[What the task asks]: The records below are to be duplicated character for character.

···

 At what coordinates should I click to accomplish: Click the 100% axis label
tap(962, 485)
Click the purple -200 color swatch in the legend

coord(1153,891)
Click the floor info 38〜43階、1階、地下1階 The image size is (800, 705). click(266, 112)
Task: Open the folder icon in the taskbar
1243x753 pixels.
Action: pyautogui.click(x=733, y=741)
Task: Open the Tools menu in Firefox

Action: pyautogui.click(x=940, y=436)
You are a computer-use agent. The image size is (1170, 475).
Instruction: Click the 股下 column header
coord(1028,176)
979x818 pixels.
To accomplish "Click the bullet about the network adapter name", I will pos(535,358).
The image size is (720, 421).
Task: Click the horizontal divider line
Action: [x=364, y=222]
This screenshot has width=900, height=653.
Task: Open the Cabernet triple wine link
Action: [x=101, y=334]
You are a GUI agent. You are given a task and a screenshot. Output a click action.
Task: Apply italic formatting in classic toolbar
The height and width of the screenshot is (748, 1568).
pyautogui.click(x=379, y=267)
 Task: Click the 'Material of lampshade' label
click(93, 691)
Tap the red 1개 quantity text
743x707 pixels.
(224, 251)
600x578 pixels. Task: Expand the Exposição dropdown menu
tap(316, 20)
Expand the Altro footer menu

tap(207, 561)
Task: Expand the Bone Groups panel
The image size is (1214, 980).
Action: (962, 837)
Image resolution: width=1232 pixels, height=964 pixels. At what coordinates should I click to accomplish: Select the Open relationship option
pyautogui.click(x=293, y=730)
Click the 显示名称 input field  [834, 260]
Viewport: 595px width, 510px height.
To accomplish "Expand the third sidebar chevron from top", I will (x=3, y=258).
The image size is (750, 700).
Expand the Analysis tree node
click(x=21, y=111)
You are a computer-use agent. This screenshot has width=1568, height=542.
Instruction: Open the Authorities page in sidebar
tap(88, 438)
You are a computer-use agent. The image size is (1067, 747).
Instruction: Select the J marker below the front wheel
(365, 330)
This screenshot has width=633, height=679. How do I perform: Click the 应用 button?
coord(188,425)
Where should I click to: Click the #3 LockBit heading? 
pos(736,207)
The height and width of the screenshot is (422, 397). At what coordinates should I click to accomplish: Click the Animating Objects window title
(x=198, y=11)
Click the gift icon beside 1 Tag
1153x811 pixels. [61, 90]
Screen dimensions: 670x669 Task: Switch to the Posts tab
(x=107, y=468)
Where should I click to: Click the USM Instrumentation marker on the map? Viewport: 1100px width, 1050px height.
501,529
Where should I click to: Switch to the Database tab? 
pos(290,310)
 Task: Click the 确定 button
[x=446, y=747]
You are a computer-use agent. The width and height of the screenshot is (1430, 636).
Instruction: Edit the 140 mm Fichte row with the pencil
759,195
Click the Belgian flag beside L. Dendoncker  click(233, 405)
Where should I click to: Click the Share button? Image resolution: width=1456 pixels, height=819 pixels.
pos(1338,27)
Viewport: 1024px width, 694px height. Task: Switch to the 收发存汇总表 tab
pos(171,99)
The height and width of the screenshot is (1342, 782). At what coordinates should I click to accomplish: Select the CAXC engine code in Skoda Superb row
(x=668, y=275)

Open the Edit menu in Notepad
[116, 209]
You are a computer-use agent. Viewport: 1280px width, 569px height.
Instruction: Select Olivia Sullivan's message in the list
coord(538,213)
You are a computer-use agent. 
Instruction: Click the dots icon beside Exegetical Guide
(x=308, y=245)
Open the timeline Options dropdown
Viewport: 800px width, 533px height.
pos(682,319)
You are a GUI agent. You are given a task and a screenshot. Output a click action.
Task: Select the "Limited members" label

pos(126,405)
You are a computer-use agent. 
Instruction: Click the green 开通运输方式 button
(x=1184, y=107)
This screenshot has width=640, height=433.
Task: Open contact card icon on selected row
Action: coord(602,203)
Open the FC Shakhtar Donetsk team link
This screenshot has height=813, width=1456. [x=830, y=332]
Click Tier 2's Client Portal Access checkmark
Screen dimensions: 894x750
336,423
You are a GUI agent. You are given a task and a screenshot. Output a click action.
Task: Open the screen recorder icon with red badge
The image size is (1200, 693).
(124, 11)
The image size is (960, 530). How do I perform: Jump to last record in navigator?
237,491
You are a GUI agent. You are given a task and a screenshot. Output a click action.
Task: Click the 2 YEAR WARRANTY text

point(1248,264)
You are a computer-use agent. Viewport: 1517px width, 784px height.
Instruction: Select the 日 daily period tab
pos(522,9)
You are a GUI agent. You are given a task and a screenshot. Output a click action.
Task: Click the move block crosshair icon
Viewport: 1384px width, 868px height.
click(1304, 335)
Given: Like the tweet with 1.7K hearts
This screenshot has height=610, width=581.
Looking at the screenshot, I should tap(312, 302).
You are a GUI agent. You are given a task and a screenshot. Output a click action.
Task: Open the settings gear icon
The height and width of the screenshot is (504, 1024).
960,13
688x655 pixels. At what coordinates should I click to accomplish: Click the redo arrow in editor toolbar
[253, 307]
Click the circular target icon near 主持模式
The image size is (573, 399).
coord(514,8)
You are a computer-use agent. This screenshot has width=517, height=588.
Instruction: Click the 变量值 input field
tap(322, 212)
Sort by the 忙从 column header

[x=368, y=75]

···

[Output for this exercise]:
 At what coordinates should I click to accomplish: Click the 100% axis label
tap(962, 485)
Click the purple -200 color swatch in the legend

coord(1153,891)
Click the floor info 38〜43階、1階、地下1階 The image size is (800, 705). click(266, 112)
Task: Open the folder icon in the taskbar
1243x753 pixels.
Action: pyautogui.click(x=733, y=741)
Task: Open the Tools menu in Firefox

Action: pyautogui.click(x=940, y=436)
You are a computer-use agent. The image size is (1170, 475).
Instruction: Click the 股下 column header
coord(1028,176)
979x818 pixels.
To accomplish "Click the bullet about the network adapter name", I will pos(535,358).
The image size is (720, 421).
Task: Click the horizontal divider line
Action: [x=364, y=222]
This screenshot has width=900, height=653.
Task: Open the Cabernet triple wine link
Action: [x=101, y=334]
You are a GUI agent. You are given a task and a screenshot. Output a click action.
Task: Apply italic formatting in classic toolbar
The height and width of the screenshot is (748, 1568).
pyautogui.click(x=379, y=267)
 Task: Click the 'Material of lampshade' label
click(93, 691)
Tap the red 1개 quantity text
743x707 pixels.
(224, 251)
600x578 pixels. Task: Expand the Exposição dropdown menu
tap(316, 20)
Expand the Altro footer menu

tap(207, 561)
Task: Expand the Bone Groups panel
The image size is (1214, 980).
Action: (962, 837)
Image resolution: width=1232 pixels, height=964 pixels. At what coordinates should I click to accomplish: Select the Open relationship option
pyautogui.click(x=293, y=730)
Click the 显示名称 input field  [834, 260]
Viewport: 595px width, 510px height.
To accomplish "Expand the third sidebar chevron from top", I will (x=3, y=258).
The image size is (750, 700).
Expand the Analysis tree node
click(x=21, y=111)
You are a computer-use agent. This screenshot has width=1568, height=542.
Instruction: Open the Authorities page in sidebar
tap(88, 438)
You are a computer-use agent. The image size is (1067, 747).
Instruction: Select the J marker below the front wheel
(365, 330)
This screenshot has width=633, height=679. How do I perform: Click the 应用 button?
coord(188,425)
Where should I click to: Click the #3 LockBit heading? 
pos(736,207)
The height and width of the screenshot is (422, 397). At what coordinates should I click to accomplish: Click the Animating Objects window title
(x=198, y=11)
Click the gift icon beside 1 Tag
1153x811 pixels. [61, 90]
Screen dimensions: 670x669 Task: Switch to the Posts tab
(x=107, y=468)
Where should I click to: Click the USM Instrumentation marker on the map? Viewport: 1100px width, 1050px height.
501,529
Where should I click to: Switch to the Database tab? 
pos(290,310)
 Task: Click the 确定 button
[x=446, y=747]
You are a computer-use agent. The width and height of the screenshot is (1430, 636).
Instruction: Edit the 140 mm Fichte row with the pencil
759,195
Click the Belgian flag beside L. Dendoncker  click(233, 405)
Where should I click to: Click the Share button? Image resolution: width=1456 pixels, height=819 pixels.
pos(1338,27)
Viewport: 1024px width, 694px height. Task: Switch to the 收发存汇总表 tab
pos(171,99)
The height and width of the screenshot is (1342, 782). At what coordinates should I click to accomplish: Select the CAXC engine code in Skoda Superb row
(x=668, y=275)

Open the Edit menu in Notepad
[116, 209]
You are a computer-use agent. Viewport: 1280px width, 569px height.
Instruction: Select Olivia Sullivan's message in the list
coord(538,213)
You are a computer-use agent. 
Instruction: Click the dots icon beside Exegetical Guide
(x=308, y=245)
Open the timeline Options dropdown
Viewport: 800px width, 533px height.
pos(682,319)
You are a GUI agent. You are given a task and a screenshot. Output a click action.
Task: Select the "Limited members" label

pos(126,405)
You are a computer-use agent. 
Instruction: Click the green 开通运输方式 button
(x=1184, y=107)
This screenshot has width=640, height=433.
Task: Open contact card icon on selected row
Action: coord(602,203)
Open the FC Shakhtar Donetsk team link
This screenshot has height=813, width=1456. [x=830, y=332]
Click Tier 2's Client Portal Access checkmark
Screen dimensions: 894x750
336,423
You are a GUI agent. You are given a task and a screenshot. Output a click action.
Task: Open the screen recorder icon with red badge
The image size is (1200, 693).
(124, 11)
The image size is (960, 530). How do I perform: Jump to last record in navigator?
237,491
You are a GUI agent. You are given a task and a screenshot. Output a click action.
Task: Click the 2 YEAR WARRANTY text

point(1248,264)
You are a computer-use agent. Viewport: 1517px width, 784px height.
Instruction: Select the 日 daily period tab
pos(522,9)
You are a GUI agent. You are given a task and a screenshot. Output a click action.
Task: Click the move block crosshair icon
Viewport: 1384px width, 868px height.
click(1304, 335)
Given: Like the tweet with 1.7K hearts
This screenshot has height=610, width=581.
Looking at the screenshot, I should tap(312, 302).
You are a GUI agent. You are given a task and a screenshot. Output a click action.
Task: Open the settings gear icon
The height and width of the screenshot is (504, 1024).
960,13
688x655 pixels. At what coordinates should I click to accomplish: Click the redo arrow in editor toolbar
[253, 307]
Click the circular target icon near 主持模式
The image size is (573, 399).
coord(514,8)
You are a computer-use agent. This screenshot has width=517, height=588.
Instruction: Click the 变量值 input field
tap(322, 212)
Sort by the 忙从 column header

[x=368, y=75]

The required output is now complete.